The administration rushed to mop up the mess, saying Mr Navarro bypassed normal White House channels when he published his op-ed.

Mr Trump himself castigated his advisor.

Navarro "made a statement representing himself. He shouldn't be doing that," Mr Trump told reporters.

"We're all on the same team, including Dr Fauci."

But Mr Trump and the White House have repeatedly criticised Dr Fauci in recent weeks.

Dr Fauci described the efforts as "bizarre," telling The Atlantic magazine that "ultimately, it hurts the president to do that."

Amid the hubbub, Barack Obama weighed in with an appeal for apolitical action.

"The latest data offers a tragic reminder that the virus doesn't care about spin or ideology," the 44th president tweeted on Wednesday without naming the 45th, but clearly referring to Mr Trump.

"The best thing we can do for our economy is to deal with our public health crisis," Mr Obama added.

Mr Biden, for eight years Mr Obama's deputy, appears content to run a minimal campaign with few public appearances, but he nevertheless has sought to seize the momentum from a flailing Trump.

Enjoying favourable polling, including in some traditionally Republican states, Mr Biden denounced Mr Trump for his "complete and utter failure" to combat Covid-19, as he shifts his own electoral strategy.

On Tuesday, Mr Biden aired his first campaign ad in Texas, a state that has not voted for a Democratic presidential nominee since 1976 but where polls now put him in a dead heat with Mr Trump.

"I know the rise in (coronavirus) case numbers is causing fear and apprehension," Mr Biden says over images of masked emergency responders, and loved ones communicating via webcast or through glass.

"If you're sick, if you're struggling... I will not abandon you."

There is palpable concern in the Republican camp.

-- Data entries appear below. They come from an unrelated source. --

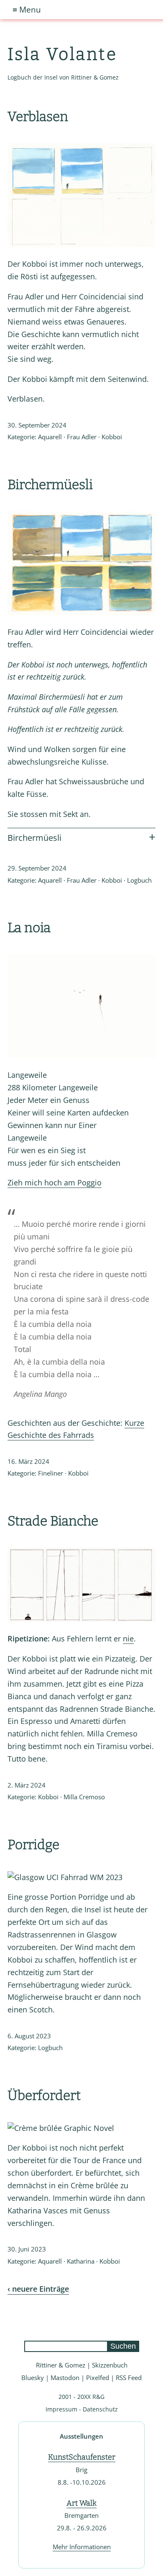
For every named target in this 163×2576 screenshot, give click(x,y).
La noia (29, 927)
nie (128, 1638)
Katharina (80, 2261)
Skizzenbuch (109, 2365)
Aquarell (50, 437)
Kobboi (112, 437)
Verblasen (38, 116)
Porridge (33, 1844)
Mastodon (65, 2377)
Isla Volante (62, 54)
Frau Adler (82, 437)
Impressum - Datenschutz (82, 2409)
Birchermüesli (50, 484)
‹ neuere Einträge (38, 2289)
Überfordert (44, 2095)
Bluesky (32, 2377)
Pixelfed (97, 2377)
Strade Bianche (53, 1521)
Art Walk (81, 2503)
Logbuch (139, 880)
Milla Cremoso (84, 1797)
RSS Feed (129, 2377)
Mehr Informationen (82, 2547)
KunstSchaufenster (81, 2457)
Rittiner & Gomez (60, 2365)
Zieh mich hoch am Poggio (55, 1182)
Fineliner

Mr Biden leads Mr Trump by nine percentage points in national polling, according to an aggregate compiled by RealClearPolitics.

The Democratic challenger, 77, is also ahead in at least five of the major swing states that could decide the election: Arizona, Florida, North Carolina, Pennsylvania and Wisconsin.

Mr Trump for his part is sticking to a limited line of attack: portraying his opponent as a listless old man easily manipulated by the "radical left."

But the 74-year-old Trump committed his own slip of the tongue on Tuesday when he said Mr Biden had been pulled to "the right" by Bernie Sanders, the leftist who fought him for the Democratic nomination.